Herta Müller est une romancière allemande d’origine roumaine. Elle a obtenu le prix Nobel de littérature en 2009 pour l’ensemble de son œuvre « qui, avec la concentration de la poésie et l’objectivité de la prose, dépeint les paysages de l’abandon. »
Relisez-vous votre texte à voix haute ?
Systématiquement. D’abord pour la musicalité, car si les mots sonnent faux, la phrase est à revoir. Je vérifie toujours le rythme, qui est pour moi le seul moyen d’entendre la justesse des mots. Ensuite, je relis à voix haute pour m’assurer de la précision du texte. Ce qui est étrange, c’est que plus il est irréel, plus il doit correspondre à la réalité. Tout doit être millimétré pour que le roman fonctionne. Sans cela, il est inutilisable. Finalement, ce type d’oeuvre doit être à l’épreuve de la réalité et construit selon sa structure.
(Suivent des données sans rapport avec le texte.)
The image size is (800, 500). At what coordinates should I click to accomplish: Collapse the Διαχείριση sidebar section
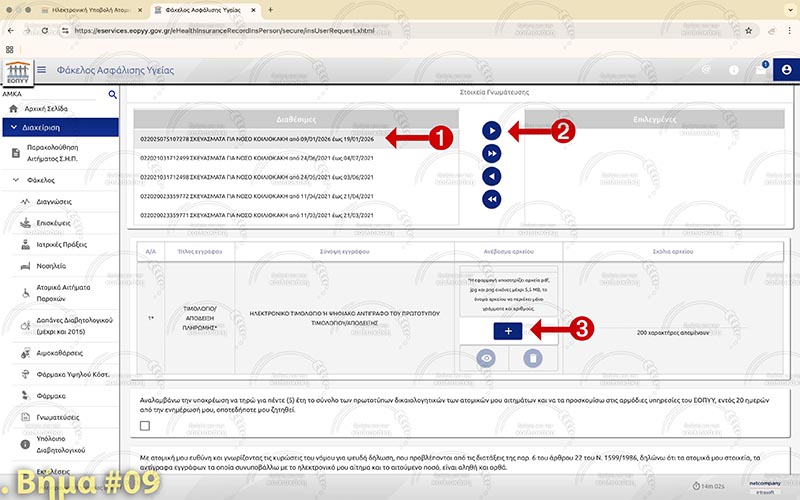point(12,127)
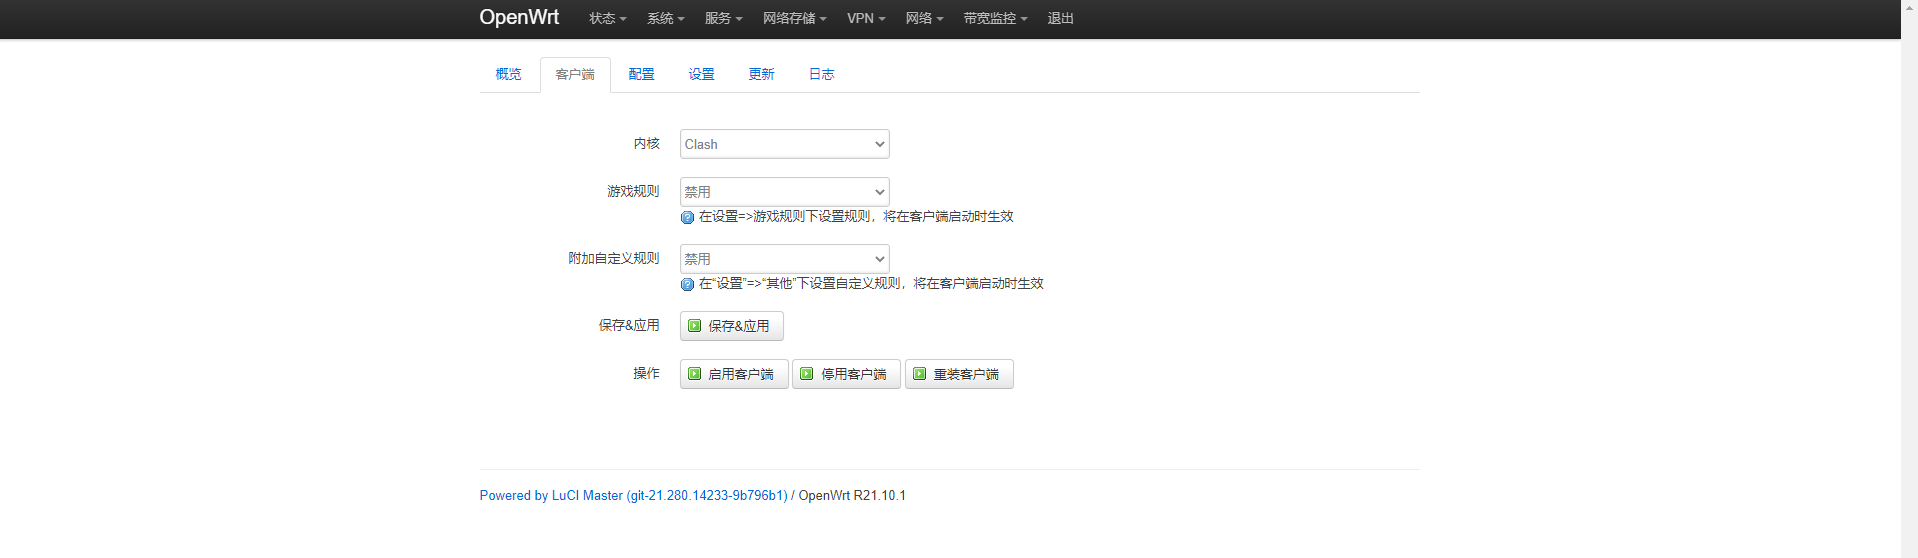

Comment travaillez-vous vos manuscrits ?
Je travaille très doucement, car j’aborde le texte de multiples manières. J’écris chacun de mes livres vingt fois ! Les premiers jets sont toujours superficiels. Puis, lorsque j’avance véritablement, que le livre est en moi, je coupe un tiers de mon travail parce que je n’en ai plus besoin. Mais je reviens souvent à la première version, car elle est la plus authentique et que tout le reste est finalement peu satisfaisant.
Quel est votre rapport au langage ?
Il me désespère ! Il est si différent de la vie. Comment suis-je censée relier deux idées, les fusionner ? Je dois tout séparer. J’observe la réalité, que je démolis complètement ensuite. J’utilise alors le langage pour créer quelque chose d’entièrement différent. Si je suis chanceuse, ce langage rejoint la réalité. C’est effrayant d’écrire : le langage me porte, mais il blesse parfois. J’angoisse souvent devant cette responsabilité de créer par les mots. Heureusement, il y a le silence.
En quoi le silence est-il si important ?
Il représente la moitié du sens : il y a ce qui est dit, et ce qui est induit. C’est une forme de communication. En effet, nous faisons toujours le tri dans nos mots. Pourquoi disons-nous telle chose et pas l’autre ? Qu’importe ce que nous communiquons, il y a toujours plus de non-dits que de paroles. Cela ne signifie pas que nous faisons des cachotteries, c’est simplement un procédé instinctif. Cette sélection des mots varie d’une personne à l’autre. Ainsi, peu importe que beaucoup de gens décrivent la même chose : les descriptions et les points de vues sont toujours différents.
Vous utilisez une ponctuation minimale. Pourquoi ?
Les phrases n’ont pas besoin de points d’exclamations ou d’interrogations. Tout est clair grâce à votre écriture, la syntaxe parle pour elle-même. Pour moi, la ponctuation ne fait qu’apporter du désordre inutile. Cela vaut également pour les tirets utilisés lors des dialogues ! Ils alourdissent le texte, alors qu’une conversation peut se reconnaître sans eux.